The boy pointed to a hollow nearly a mile away, where at first Jack could see nothing but fields of hay and over-ripe kowliang. The smoke of course had now disappeared; but, following Hi Lo's finger, Jack presently saw the dull mud-coloured walls of a farm enclosure, barely distinguishable from the brownish vegetation around. A moment later Hi Lo's keen glance lighted upon the low shelter-tents of the Russian encampment, some distance to the left of the farm, apparently situated in a field, recently cropped, near the bank of the river, of which a few yards could be seen. Not a man was in sight; but beyond the camp was a clump of brushwood, at the edge of which Jack fancied he saw the black forms of two or three horses. Probably the rest were tethered in the copse.

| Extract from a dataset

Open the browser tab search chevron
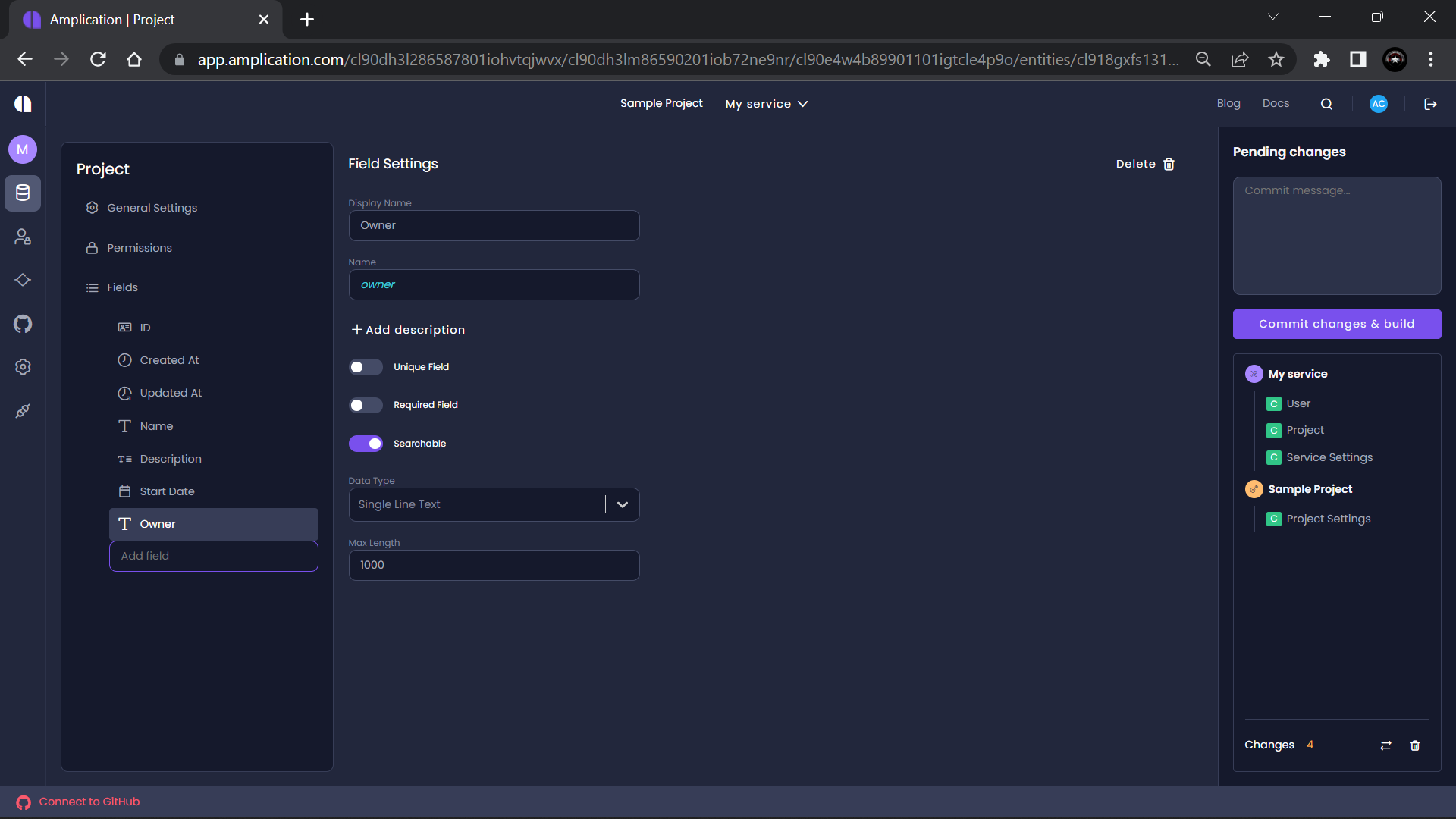Viewport: 1456px width, 819px height. tap(1273, 16)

As Jack and his two companions, standing motionless on the hilltop, looked across the valley they suddenly saw a score of men rush out from the tall kowliang in which they had been concealed, and dash forward against the far corner of the wall surrounding the farm. At the same moment, from the fields around puffs of smoke were seen rising in the air, and a few moments later the sharp rattle of musketry, like the sudden shooting of pebbles from a cart, reached their ears. But the defenders had not been caught napping. A withering fire met the Russians as they charged up the slight slope leading to the farm; only a few gained the crest, and these fell to the Chunchuses, who all at once appeared as by magic in the courtyard. The survivors hesitated for a moment; then they turned and plunged into cover of the long grass and kowliang. In a few seconds every man had disappeared from view; peace reigned over the scene; there was nothing to show that the farm was the centre of a bitter struggle.